Unlike generic real estate pro-forma templates, this model dynamically simulates phased unit delivery and lease-up absorption curves, accounting for concessions, seasonal patterns, and tenant improvement allowances. The revenue build-up is granular, allowing per-unit-type rent schedules, vacancy loss, and operational expense escalations tied to CPI or custom indices. The stabilized net operating income (NOI) feeds into both a discounted cash flow valuation and an exit cap-rate analysis, with refinancing logic that tests multiple loan-to-value and debt service coverage constraints.

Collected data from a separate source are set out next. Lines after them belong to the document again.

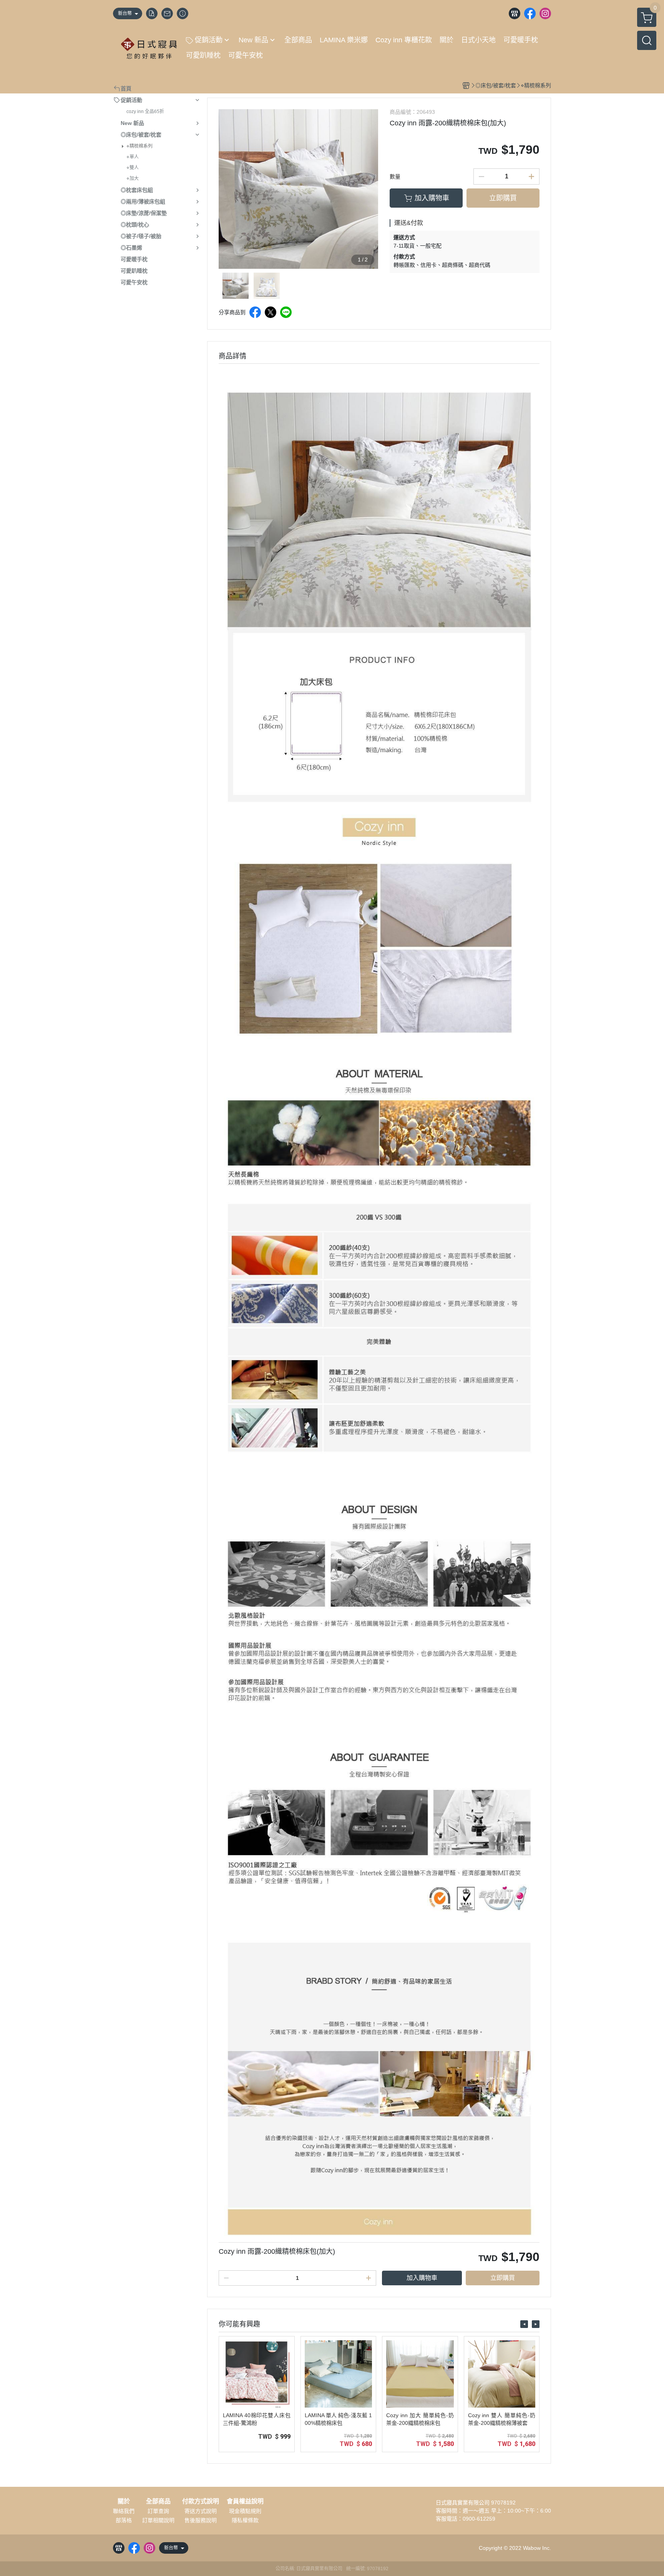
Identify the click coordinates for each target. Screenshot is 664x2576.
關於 (124, 2501)
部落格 (124, 2520)
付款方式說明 (200, 2501)
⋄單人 (132, 157)
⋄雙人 (132, 167)
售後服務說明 (200, 2520)
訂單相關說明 (158, 2520)
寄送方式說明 (200, 2511)
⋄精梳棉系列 (139, 146)
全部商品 (158, 2501)
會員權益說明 (245, 2501)
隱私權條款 (245, 2520)
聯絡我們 (123, 2511)
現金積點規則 (245, 2511)
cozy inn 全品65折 (145, 111)
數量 (395, 176)
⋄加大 (132, 178)
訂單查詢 (158, 2511)
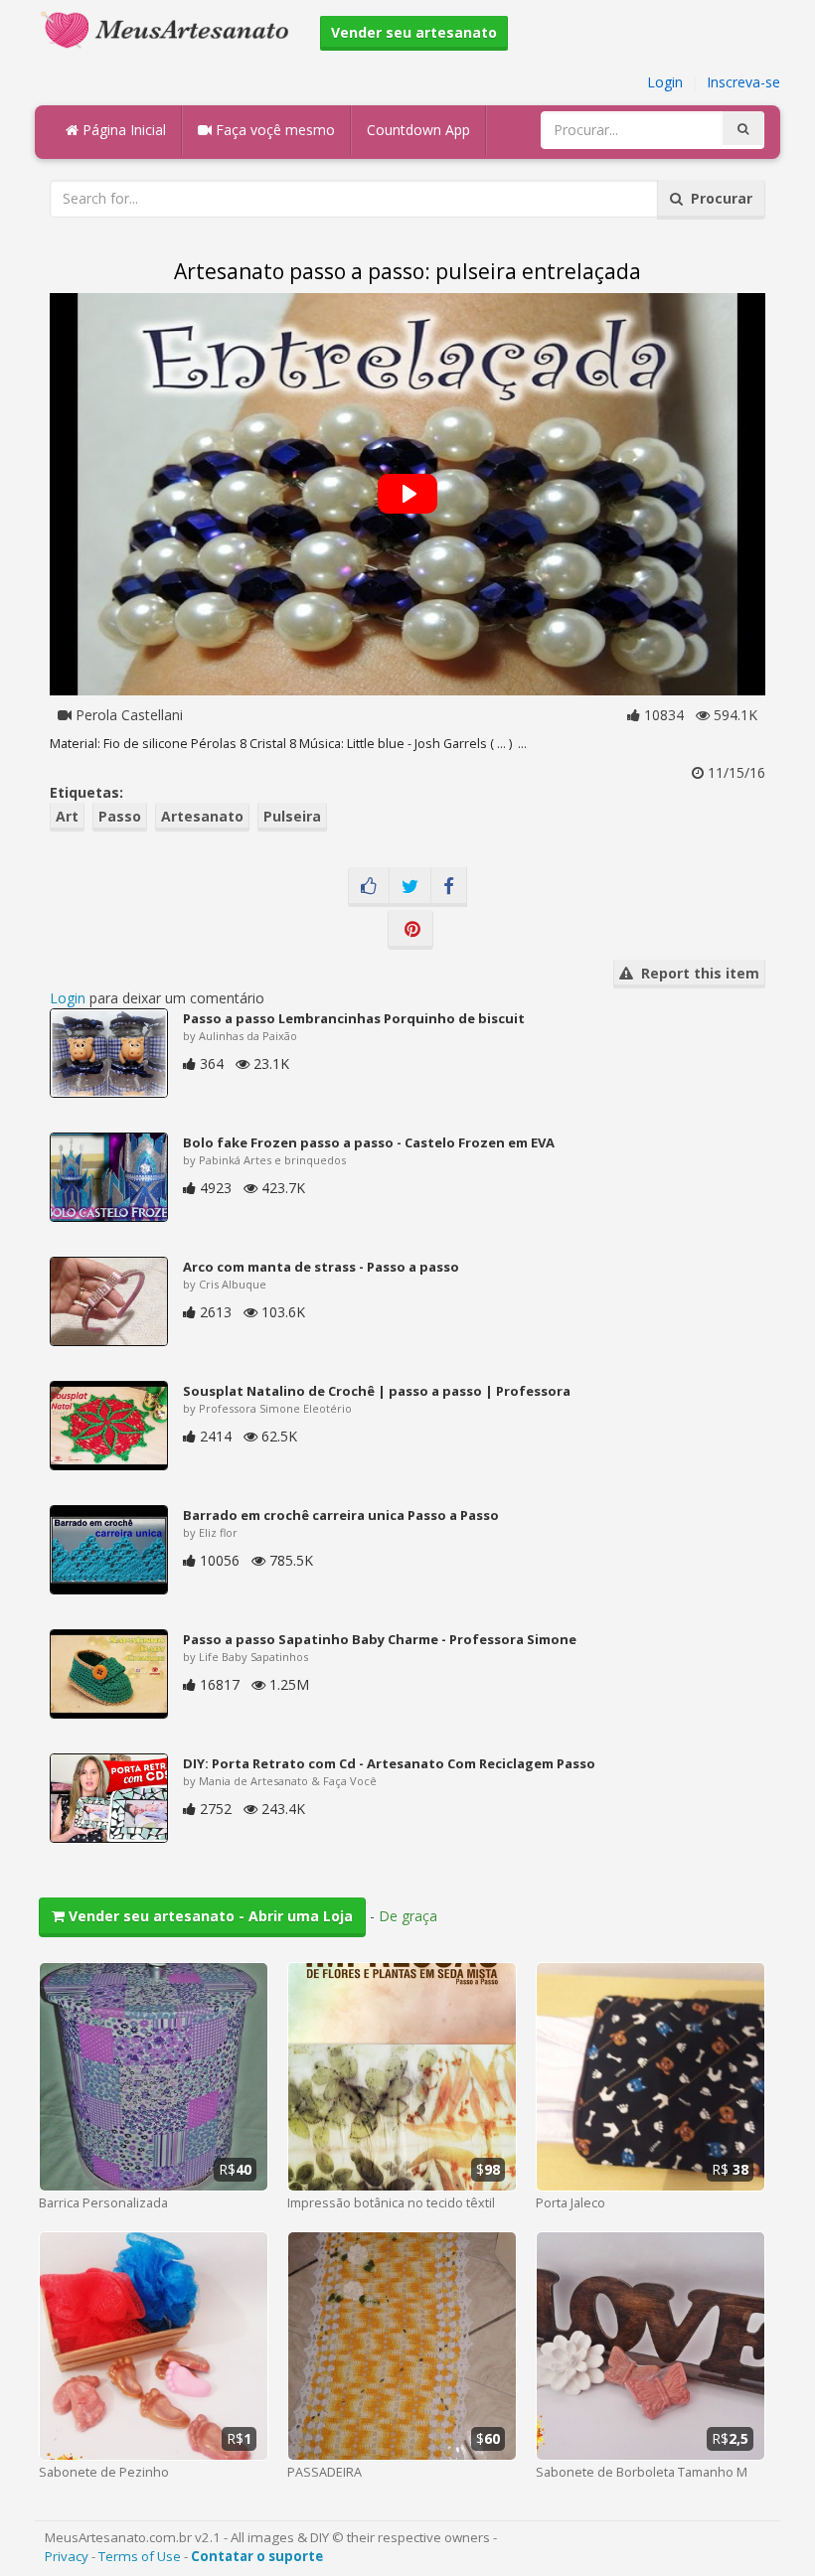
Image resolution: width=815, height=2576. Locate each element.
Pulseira (292, 816)
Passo (119, 816)
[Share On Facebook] (448, 887)
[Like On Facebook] (369, 887)
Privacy (66, 2556)
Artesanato (202, 816)
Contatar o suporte (257, 2556)
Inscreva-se (743, 82)
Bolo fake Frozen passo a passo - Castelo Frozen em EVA (369, 1142)
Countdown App (418, 129)
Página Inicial (122, 129)
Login (665, 82)
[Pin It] (410, 930)
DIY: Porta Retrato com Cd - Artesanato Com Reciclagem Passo (389, 1763)
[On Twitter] (410, 887)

Advanced sensitivity and scenario planning capabilities let users stress-test assumptions such as construction cost overruns, delays in lease-up, interest rate fluctuations, and exit cap rate compression. Outputs include project-level and equity-level internal rate of return (IRR), net present value (NPV), equity multiple, and cash-on-cash yields, providing a comprehensive view of risk-adjusted returns. The model is designed to be audit-friendly, with clear color coding, dedicated assumptions tabs, and error-checking warnings throughout.